** begin DOCUMENT SEGMENT **

On What Grounds Will a Court Make an Interim Care Order?

On What Grounds Will a Court Make an Interim Care Order?

If concerns arise about the welfare of a child, the Local Authority may begin care proceedings. This can result in the court making an interim care order. This order is a temporary measure that gives the local authority a share of parental responsibility and can allow the local authority to take a child into care for an initial maximum period of eight weeks, but it can then be extended. This type of order is used to secure the safety of the child whilst investigations and evidence gathering is carried out, to inform the alleged risks and for the court to gather the best evidence available in order to ultimately make the correct long-term decision.

What’s the difference between an interim care order and a care order?

A care order is a legal order made by a court that places a child under the care of a local authority. The order is only made when there are concerns that the child is suffering, is likely to suffer significant harm, or that the parents cannot control the child. This means that the child will only be removed from their parent’s or guardians’ care if their health and wellbeing are in question. Parents have the right to speak to a solicitor and argue against this decision. If the care order is granted, it gives the local authority parental responsibility for the child. It can then make decisions about the child’s care, such as where they should live and go to school.

** end DOCUMENT SEGMENT **
** begin DATA LINES **

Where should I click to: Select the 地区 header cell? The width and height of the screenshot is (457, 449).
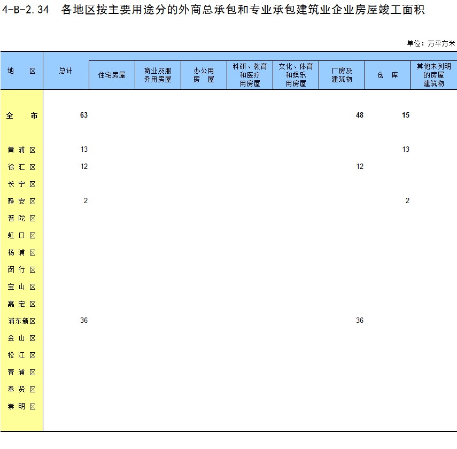pyautogui.click(x=21, y=71)
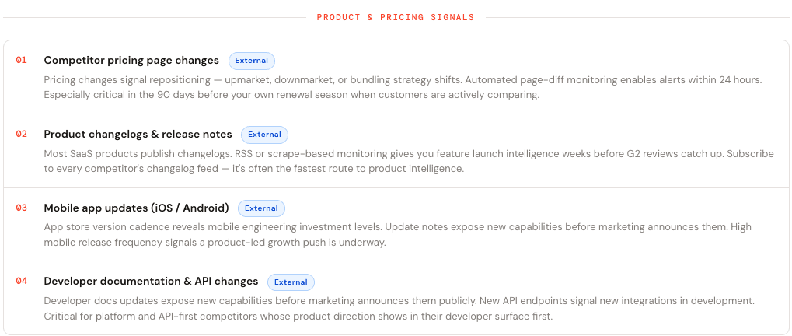This screenshot has width=792, height=336.
Task: Click the text about API-first competitors
Action: tap(298, 317)
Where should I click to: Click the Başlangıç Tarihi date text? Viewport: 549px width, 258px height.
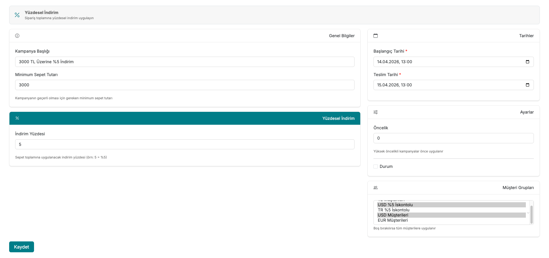pyautogui.click(x=394, y=62)
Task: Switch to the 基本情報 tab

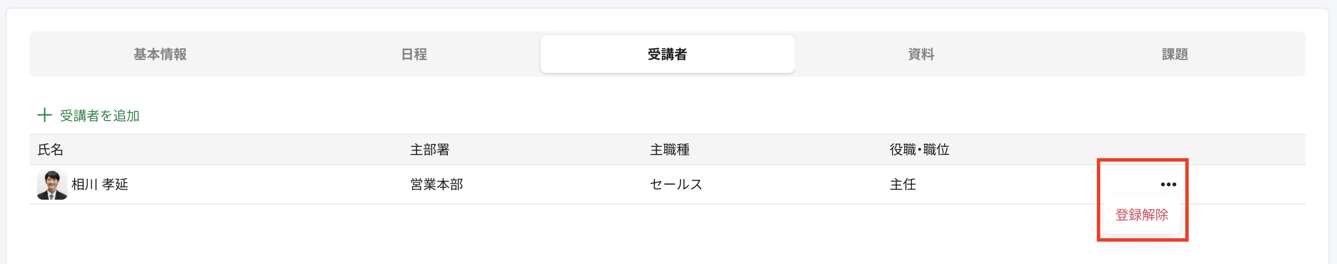Action: point(160,54)
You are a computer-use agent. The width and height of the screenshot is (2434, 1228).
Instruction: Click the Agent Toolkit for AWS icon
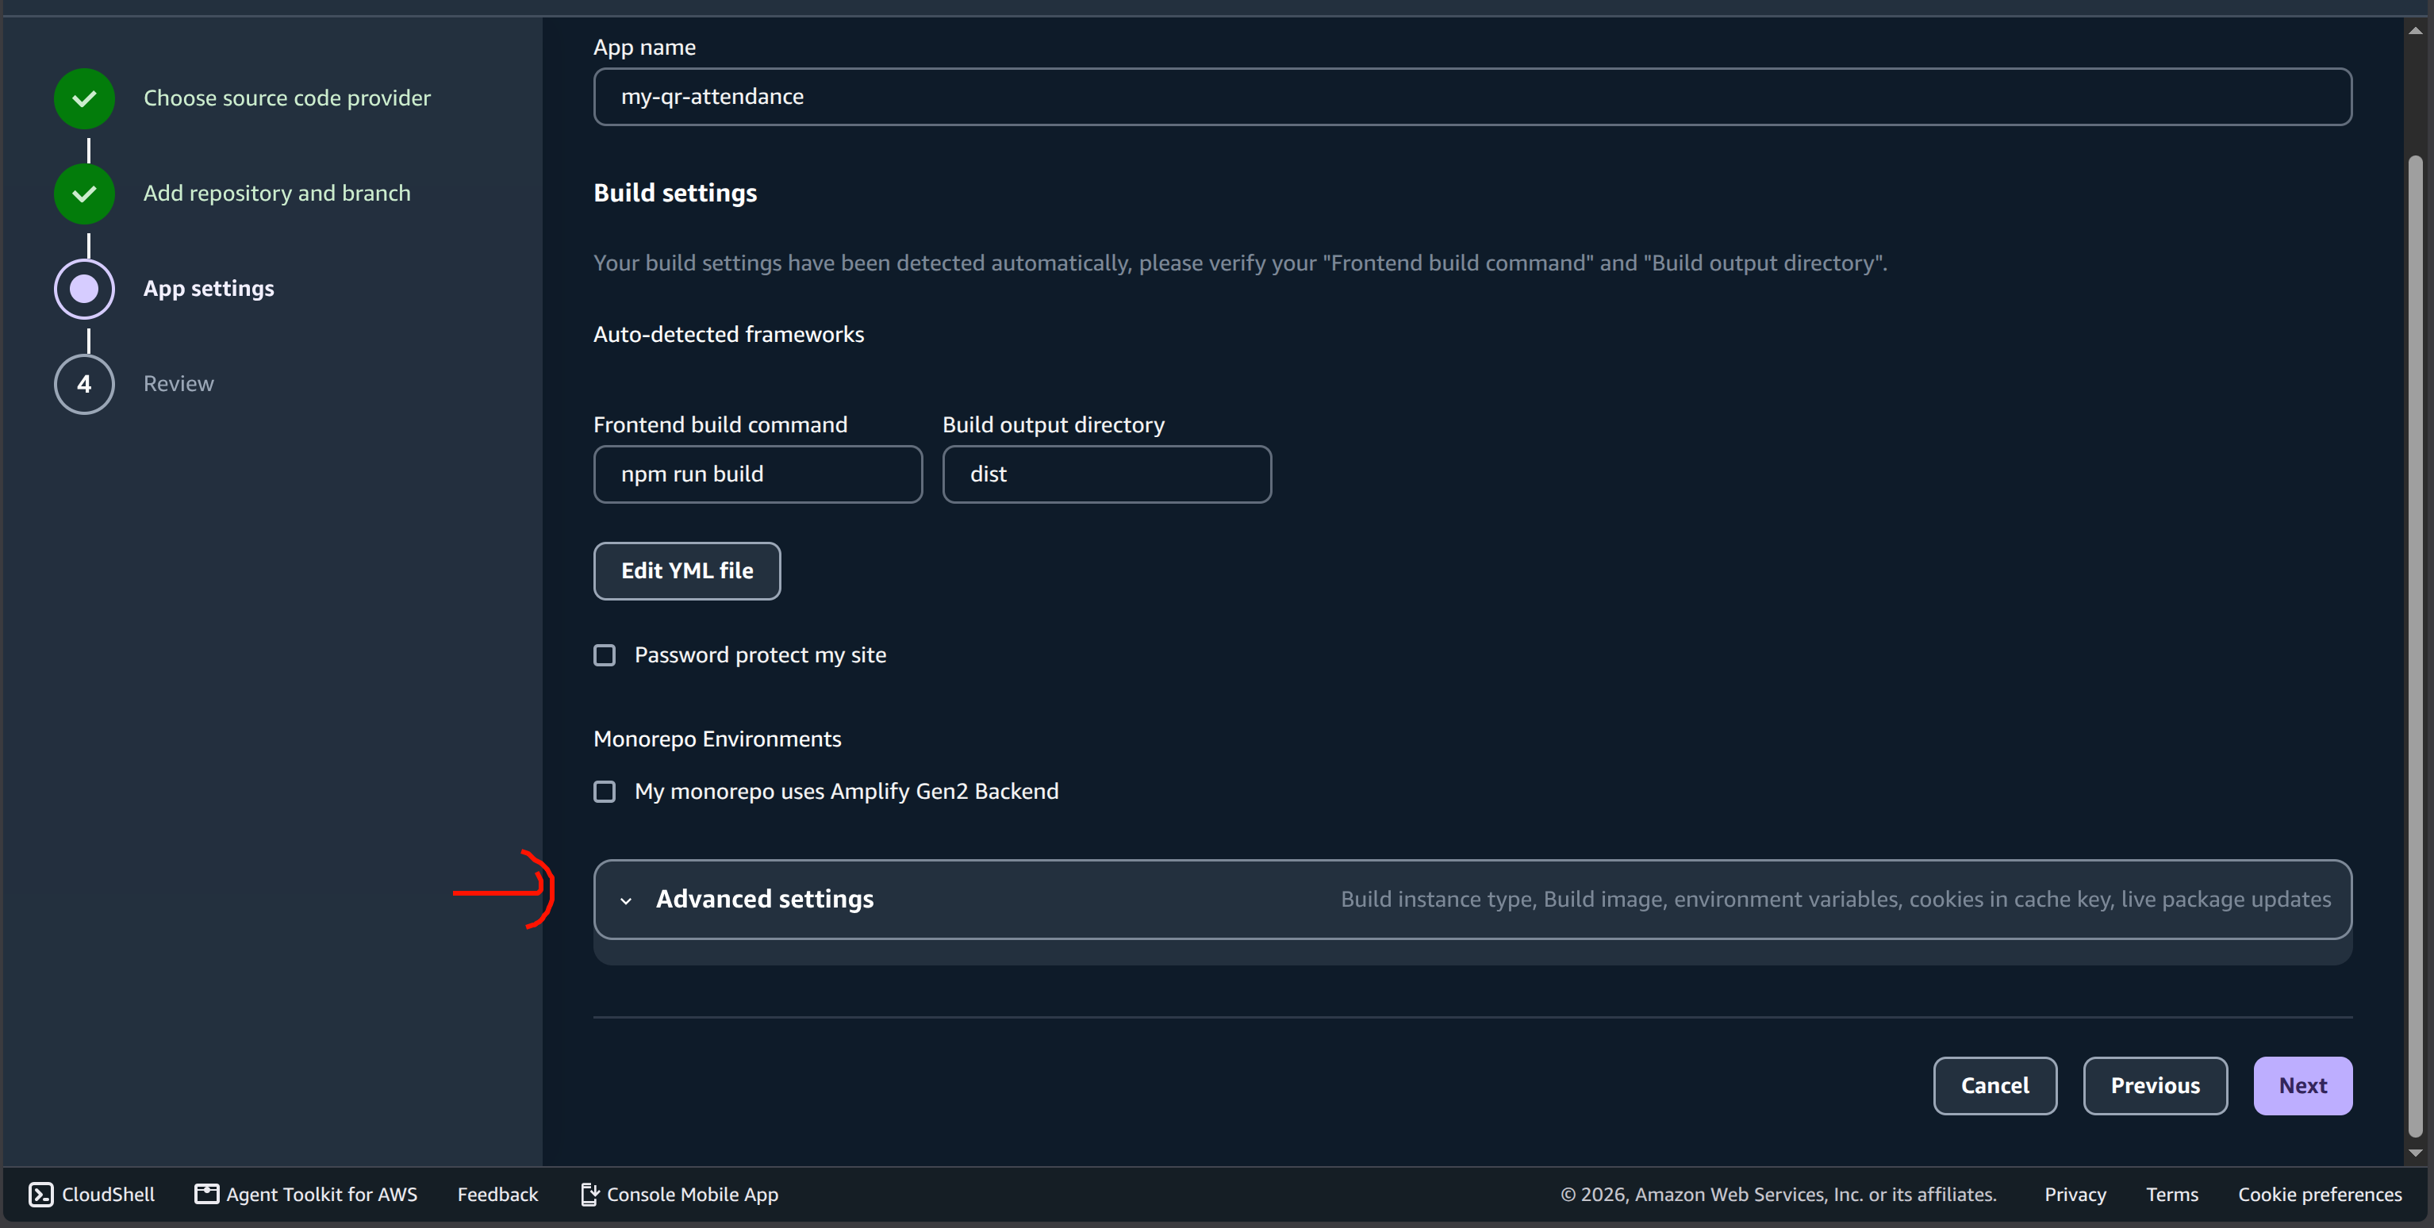click(x=206, y=1194)
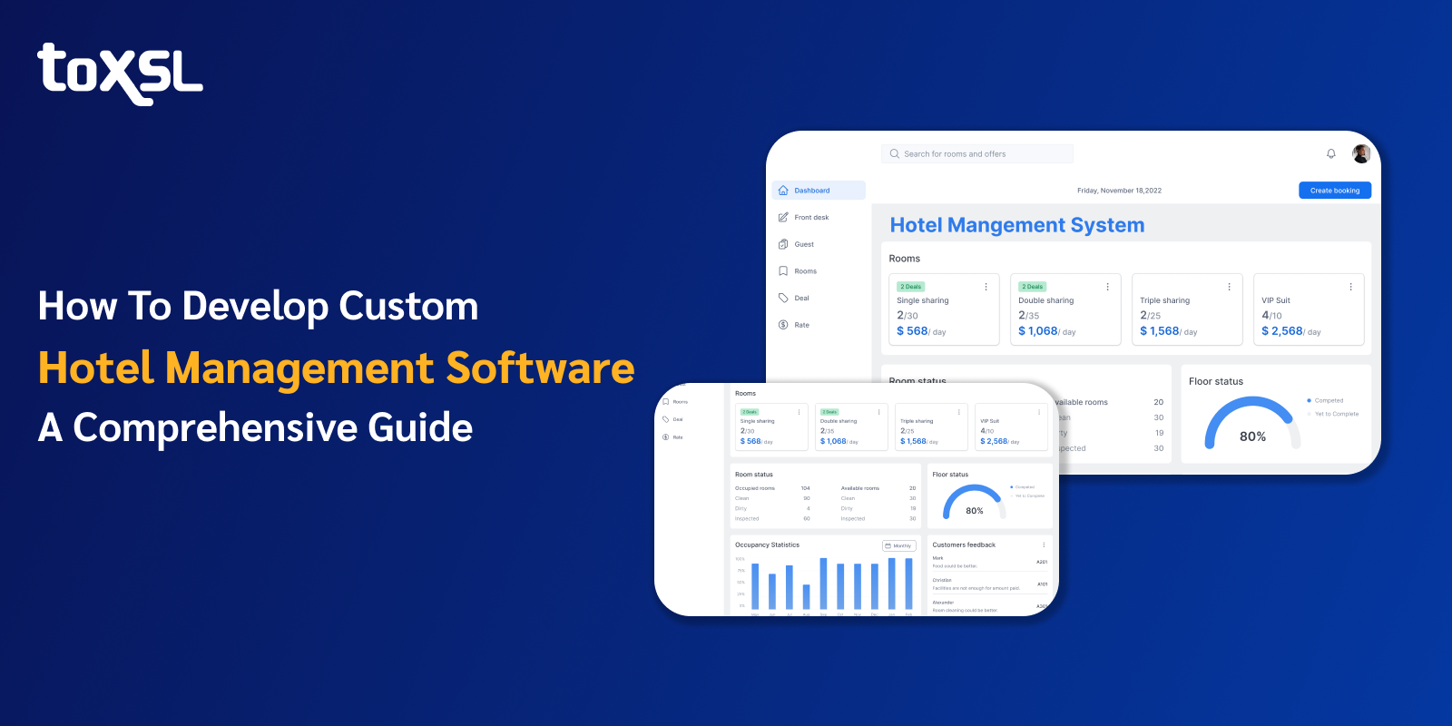The width and height of the screenshot is (1452, 726).
Task: Click the Rate dollar icon in large sidebar
Action: tap(783, 325)
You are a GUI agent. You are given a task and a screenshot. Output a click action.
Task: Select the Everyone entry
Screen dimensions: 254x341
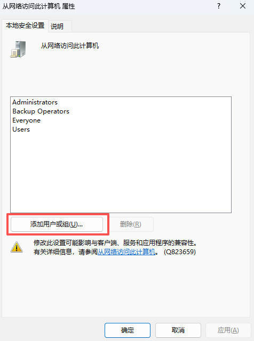click(26, 120)
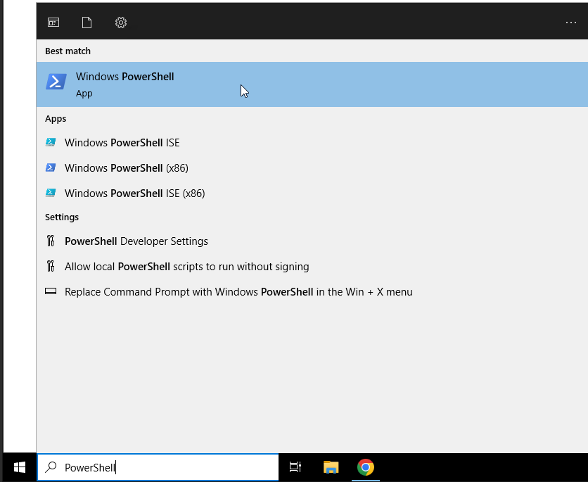This screenshot has width=588, height=482.
Task: Click the Apps section header
Action: point(56,119)
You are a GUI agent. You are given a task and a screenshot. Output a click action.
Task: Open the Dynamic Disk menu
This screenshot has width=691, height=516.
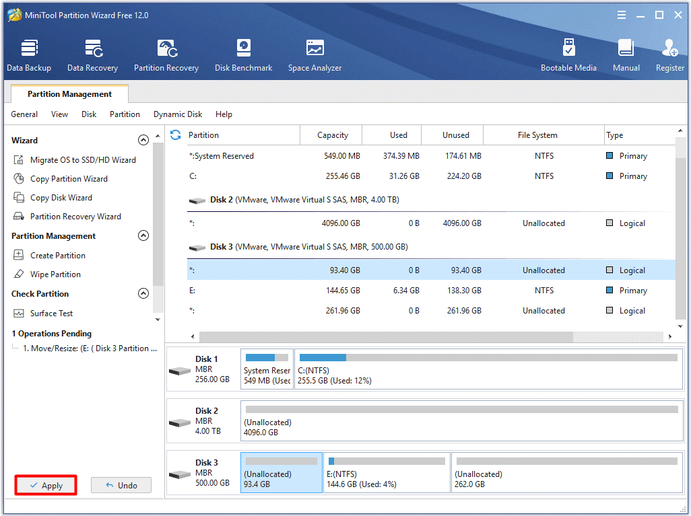178,114
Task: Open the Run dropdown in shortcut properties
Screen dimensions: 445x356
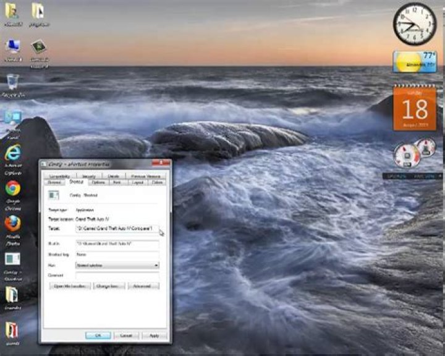Action: click(117, 265)
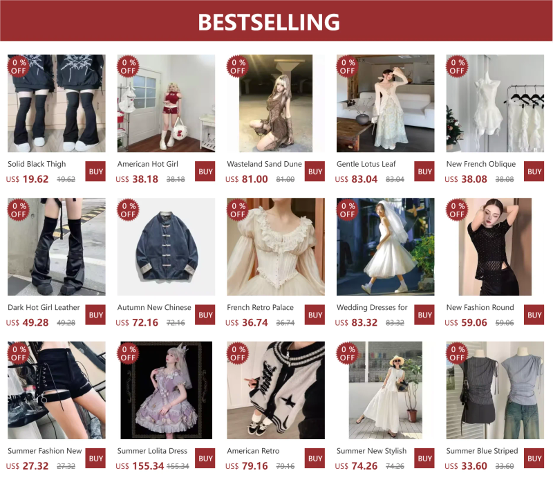Open Wedding Dresses for product link
The image size is (553, 489).
[372, 307]
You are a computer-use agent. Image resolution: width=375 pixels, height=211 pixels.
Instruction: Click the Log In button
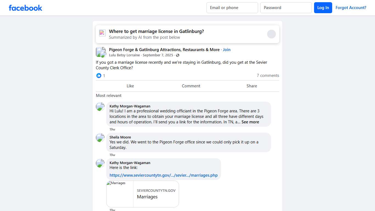[323, 8]
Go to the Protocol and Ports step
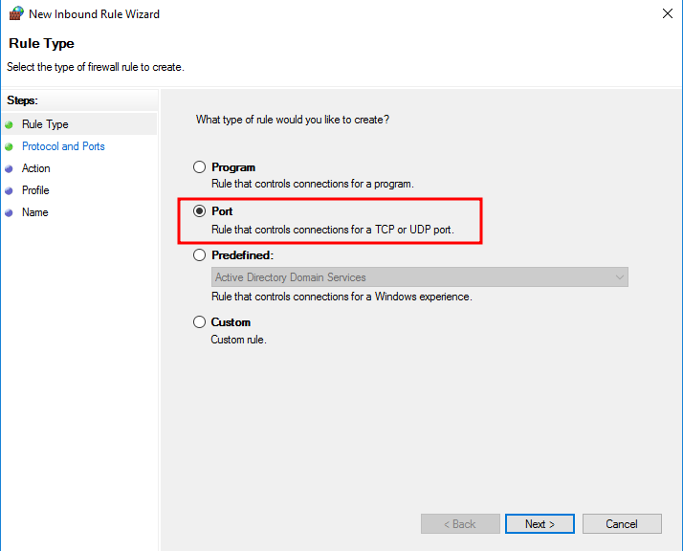This screenshot has width=683, height=551. (63, 146)
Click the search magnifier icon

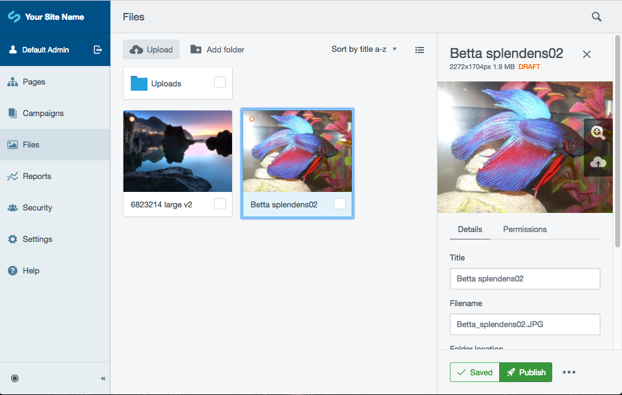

** end DATA LINES **

EXERCISE INSTRUCTIONS:
1. Answer these questions using the page on interim care orders:
(a) What is the initial maximum period for which an interim care order can allow the local authority to take a child into care?
(b) If a care order is granted, what does it give the local authority?
(c) Who do parents have the right to speak to in order to argue against a care order?
2. Copy the part of the page on interim care orders between "If concerns arise" and "a care order?", inclusive.
3. Write what comes next on the page on interim care orders, continuing after its last sentence.
The records come from a separate source with no connection to the page on interim care orders.

RESULTS:
1.
(a) Eight weeks.
(b) Parental responsibility for the child.
(c) A solicitor.

2.
If concerns arise about the welfare of a child, the Local Authority may begin care proceedings. This can result in the court making an interim care order. This order is a temporary measure that gives the local authority a share of parental responsibility and can allow the local authority to take a child into care for an initial maximum period of eight weeks, but it can then be extended. This type of order is used to secure the safety of the child whilst investigations and evidence gathering is carried out, to inform the alleged risks and for the court to gather the best evidence available in order to ultimately make the correct long-term decision.

What’s the difference between an interim care order and a care order?

3.
An interim care order, on the other hand, is a temporary order that is made when there are concerns that a child is at risk of significant harm, but the court needs more time to make a decision about a care order. The interim care order allows the local authority to take the child into care for a specified period, usually up to eight weeks, while the court gathers more information about the case. During this period, the local authority will consult with the child’s parents about any decisions concerning their child but will have the final say. The local authority has parental responsibility for as long as the interim care order is in place.

The Court can direct for an assessment of the child under s38(6). Under an interim care order, the home for the child can still be any type of placement. For example, the child could remain at home with such an order. Much more common, however, is placement into foster care, a family member or a placement together with a parent.

How long is an interim care order?

As mentioned above, an interim care order is a temporary measure that lasts for a specified period. The order can be made for up to eight weeks, but it can be extended with the court’s permission. It will remain in place usually until the court can be satisfied that the alleged risks have been resolved or the care offered by those with parental responsibility is safe.

What happens at the end of an interim care order?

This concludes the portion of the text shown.